The Texas flood was due to a chronic failure
to mitigate the eco-impact of past sheep herding
https://rense.com/general98/Texas-flood.php
By Yoichi Shimatsu
Exclusive to Rense
7-14-25
The mainstream news channels have a knack for spreading confusion and fear while evading the root causes of unanticipated disasters and “inexplicable” tragedies - as is happening in the wake of the Fourth of July killer flood through the Kerrville region of west Texas (which is south of Fredericksburg along the road toward Austin and north of San Antonio). Slightly after midnight on the 4th, a surging wall of water deepened and widen the channel of the usually tame Guadalupe River, plowing under homes, campsites and vehicles along its path. Most heart-rending of all casualties were young girls swept away from the bunkhouses of their summer camp. The over-dramatized mass media subsequently treated this terrifying act of nature as something like “The Texas Chainsaw Massacre” or, worse, as a whimsical act of a merciless God.
For all the political correctness of media lightweights mindlessly spouting catch phrases like “global warming”, “carbon emissions” and “green energy”, the mainstream liberal press has consistently failed to consider - much less detect and analyze - the causal factors affecting regional weather systems now acting with extraordinary intensity across the USA. The specific cause of the unexpected sudden flood, however, has to do with the vast changes in the natural environment above and along the headwaters of several regional rivers including Guadalupe (of this disaster), the Nueces (an underlying element in the Uvalde school massacre) and the ultimate cowboys and Indians waterway the San Saba – which was evacuated this week with the onset of the second mega-flood out of the massive Edwards Plateau. The environmental and human threat/safety importance of the Edwards massif is discussed further along this essay.
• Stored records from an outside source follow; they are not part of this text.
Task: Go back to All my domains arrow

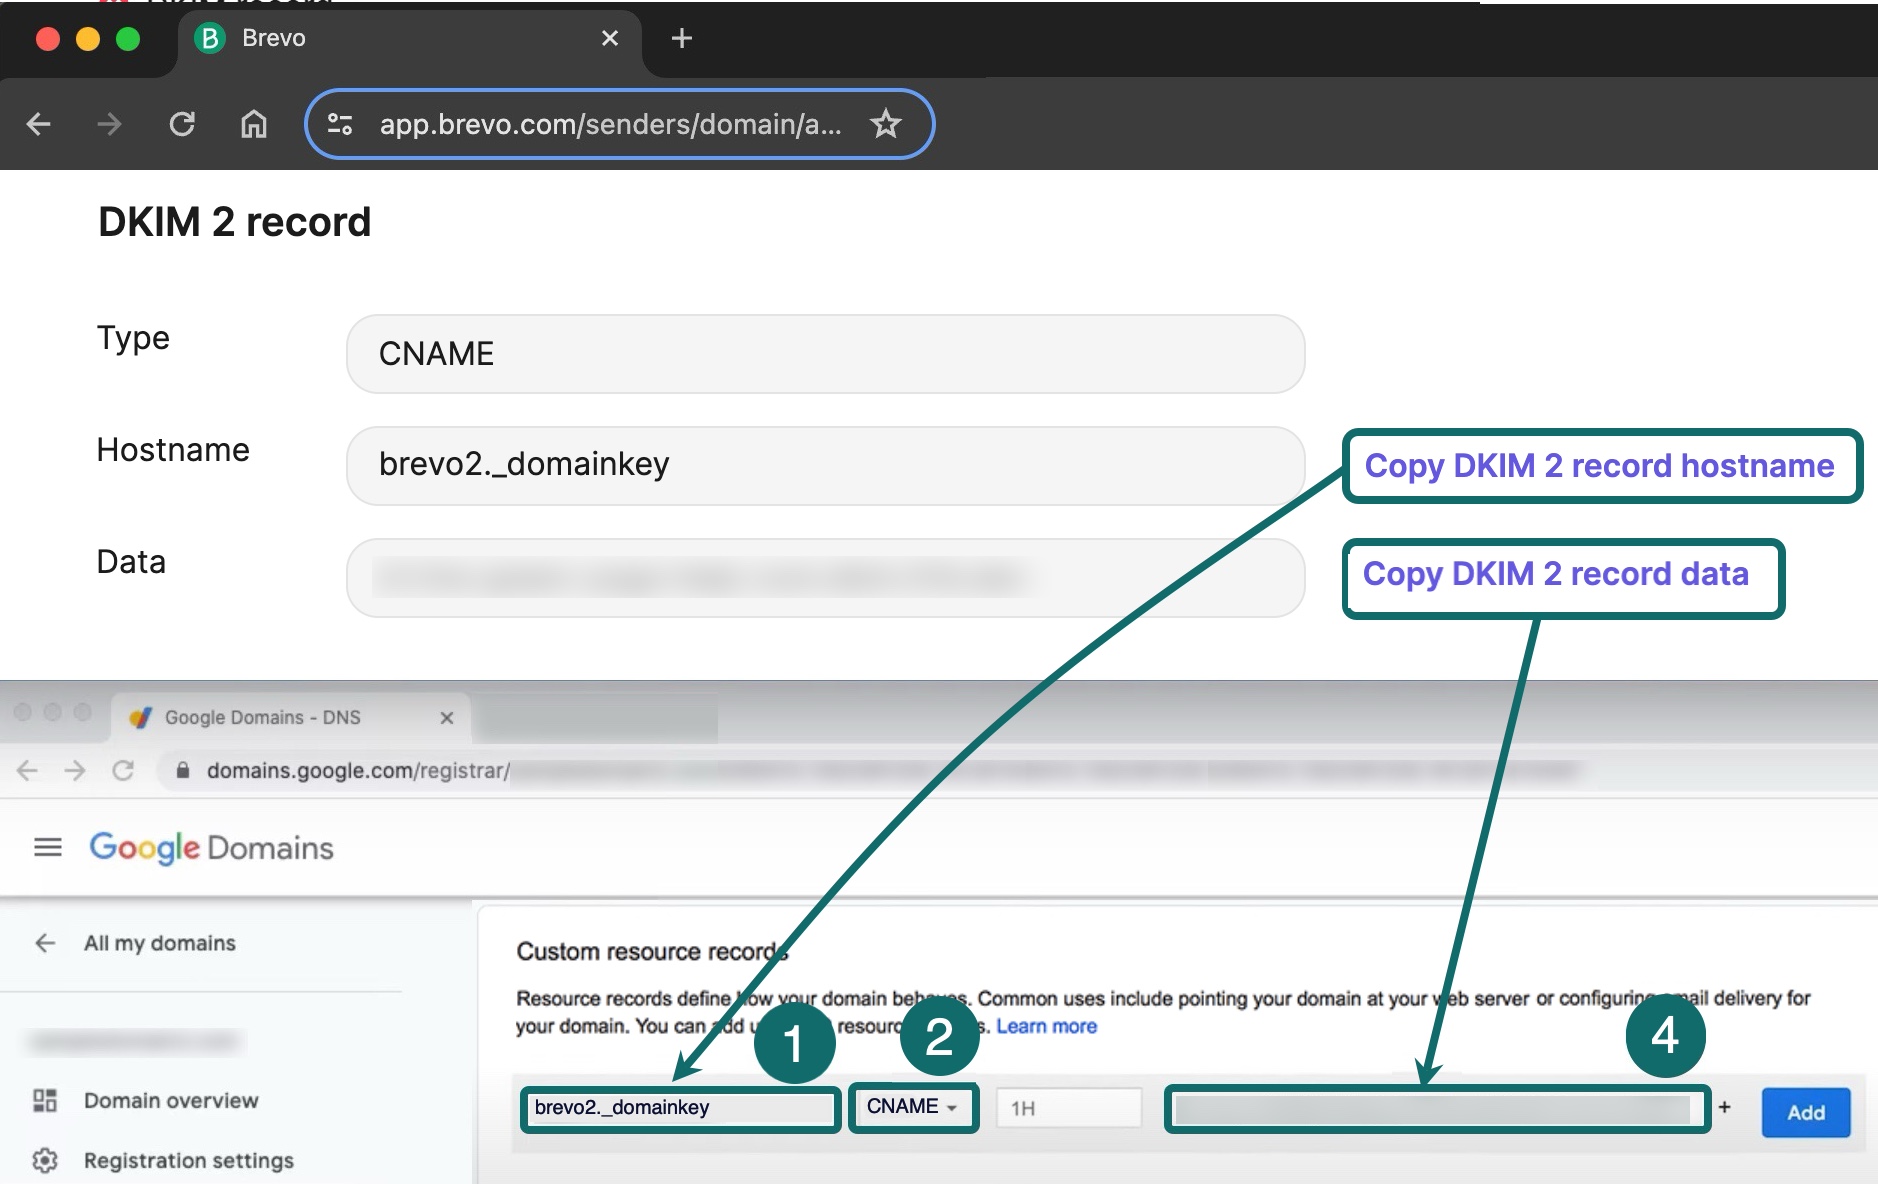Action: (45, 943)
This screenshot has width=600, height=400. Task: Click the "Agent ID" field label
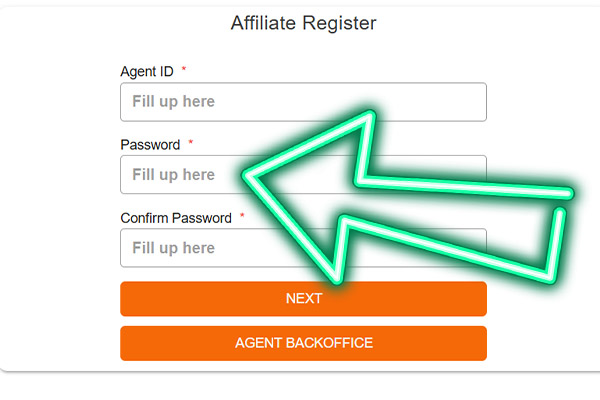(x=146, y=72)
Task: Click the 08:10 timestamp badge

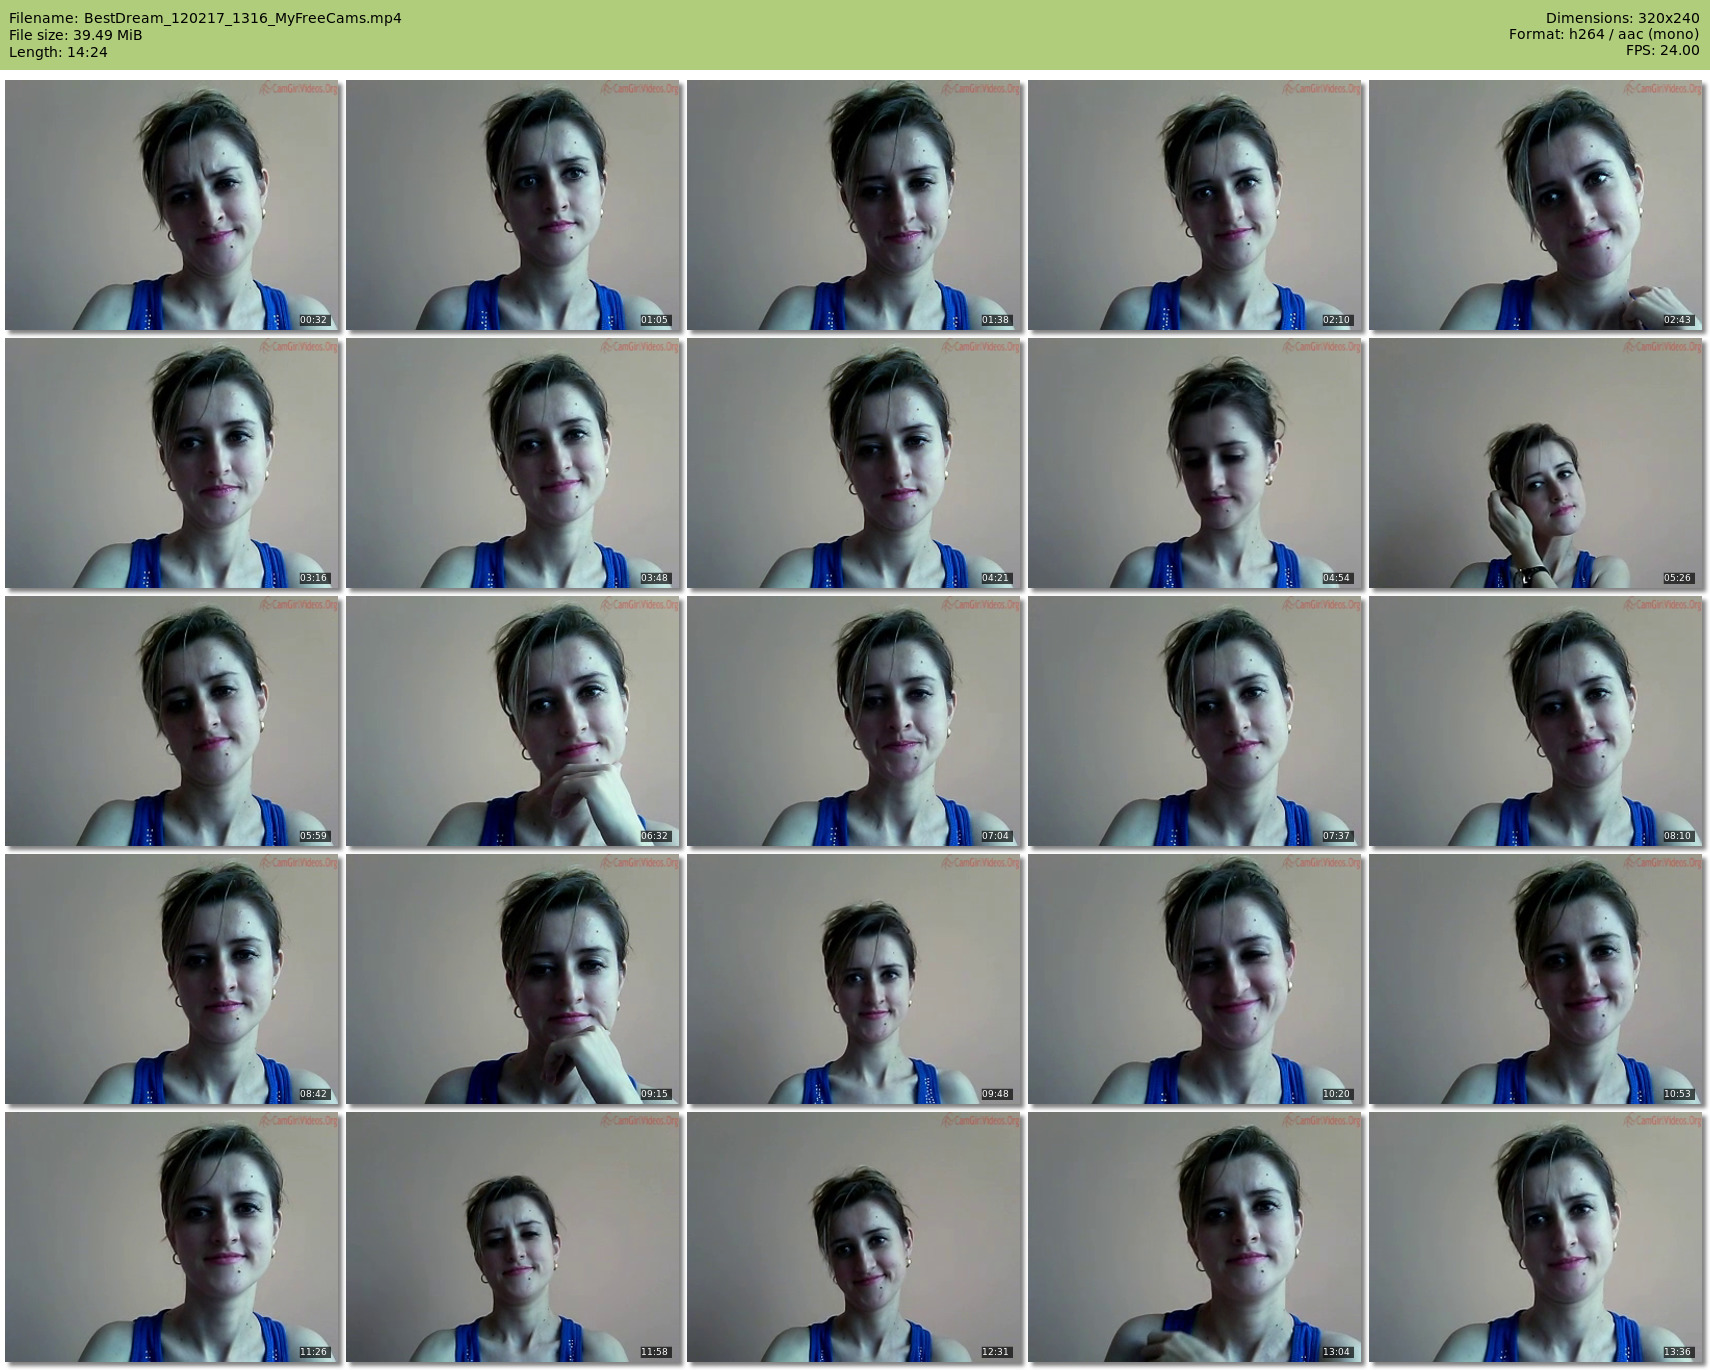Action: click(x=1677, y=836)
The horrified public reaction over the Guadalupe River flood killing more than a hundred local residents and girl campers in the post-midnight darkness has cast a shadow of obscurity over the root cause of this mega-disaster. The lack of credible explanation about the sudden flood has been followed by the anti-Texan liberal assertion that riverside zoning regulations had been ignored - despite the fact that dozens of properties on river-banks deemed to be safely out of reach along embankments were also swept away in droves with lethal consequence for their inhabitants. It was a monster flood of historic proportions - which has detectable causes in the transformation of the western states from self-sustained rural communities to a current condition of a dying wasteland exploited for housing tracts, vacation homes and new centers of technology divorced from serious long-standing issues related to the natural environment in a changing economy over the past century, most seriously over the past 50 years.
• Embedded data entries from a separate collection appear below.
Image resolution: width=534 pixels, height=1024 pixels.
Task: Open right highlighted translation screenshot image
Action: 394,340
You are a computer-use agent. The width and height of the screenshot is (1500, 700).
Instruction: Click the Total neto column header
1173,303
The day of independent ranchers, migratory herders, independent craftsmen and roving bands of Indians may seem to be long ago over and out - along with those memories of the frontier and the notion of range land shared by local communities. But it’s been the “taming of nature” - with ever-increasing bureaucratic rules and legal codes making an independent rural lifestyle practically impossible – and that disappearance of local stewardship has removed all human barriers to forest fires, drought, water scarcity, pollution, periodic floods and neglect of natural resources across the western states – not just Texas. In the fading light of a once wild west, the wild rage of the Guadalupe River is nature’s call to return us back toward values of hard work, craft practices, moral behavior, common sense and love of the land as practiced by our frontier ancestors. Failure to learn from the mega-disaster will be yet another factor in the collapse of rural America, broken apart at the seams and sold to the highest corporate bidder and Frankenstein data center from Florida to Pennsylvania to Kentucky and on to California. Let us not interpret the tragic deaths of the Kerrville flood victims as an excuse to turn our backs on rural America but instead accept this tragedy with a noble spirit and renewed commitment to this vast precious land - yours and mine - for Americans will always be pioneers rooted in the land in search of wider vistas blessed by God’s grace.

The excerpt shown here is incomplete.